- Exercise -
From the listing below, extract each entry exactly as written, minus the images.

- Materials provided -
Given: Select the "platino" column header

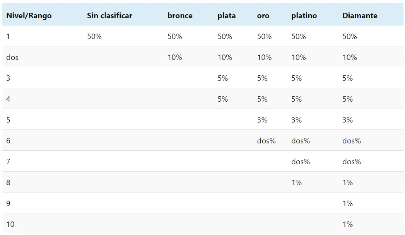Looking at the screenshot, I should (x=304, y=16).
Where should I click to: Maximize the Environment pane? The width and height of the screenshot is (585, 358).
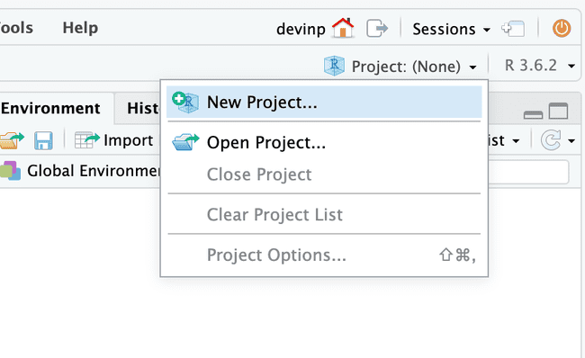tap(559, 112)
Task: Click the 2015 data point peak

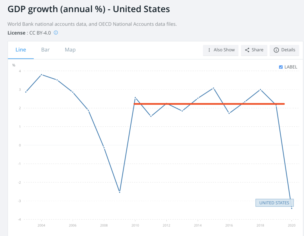Action: (213, 88)
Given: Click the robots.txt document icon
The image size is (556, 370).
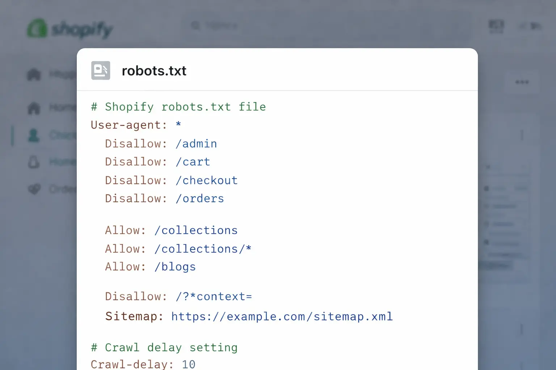Looking at the screenshot, I should (x=100, y=70).
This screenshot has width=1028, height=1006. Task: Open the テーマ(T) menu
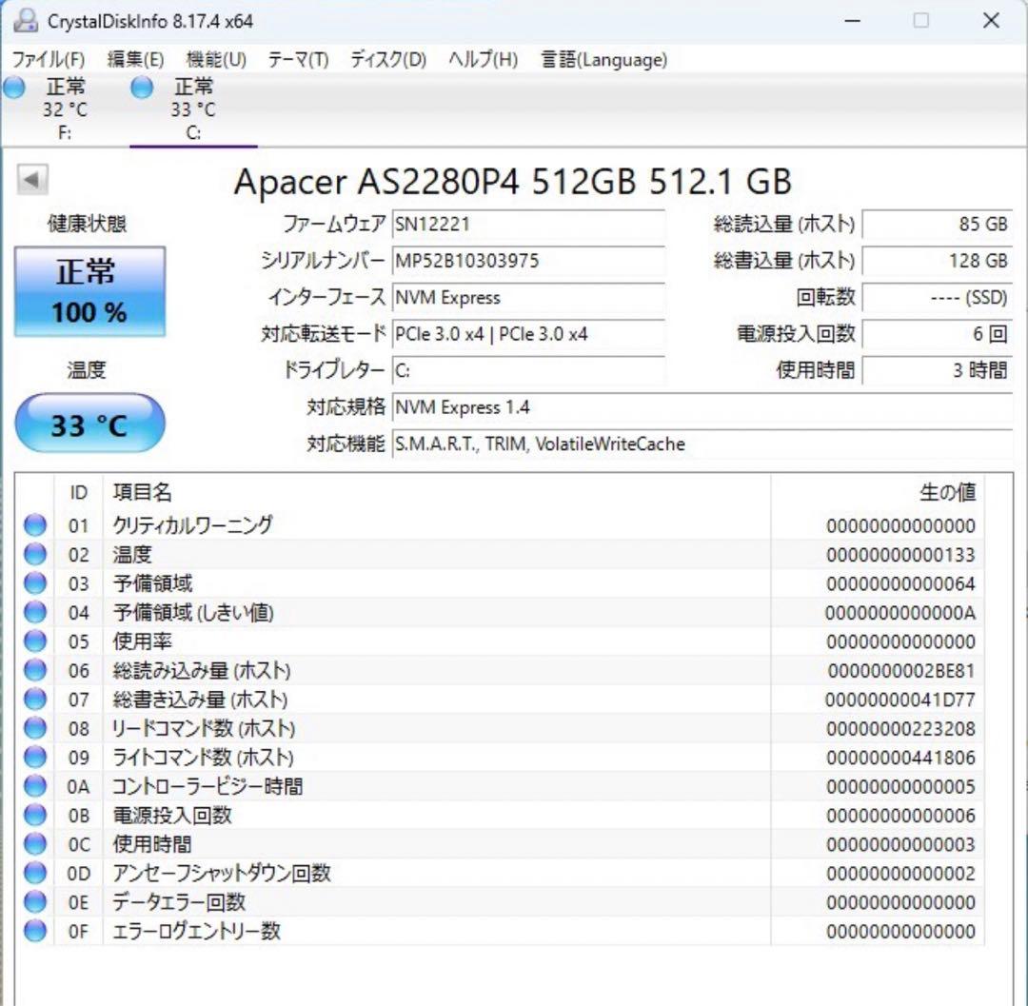click(297, 59)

- Result below -
Given: Select the "platino" column header

Looking at the screenshot, I should (x=304, y=16).
Where should I click to: Maximize the Environment pane? The width and height of the screenshot is (585, 358).
tap(559, 112)
Task: Click the 2015 data point peak

Action: (213, 88)
Given: Click the robots.txt document icon
The image size is (556, 370).
Looking at the screenshot, I should (x=100, y=70).
This screenshot has width=1028, height=1006. Task: Open the テーマ(T) menu
click(297, 59)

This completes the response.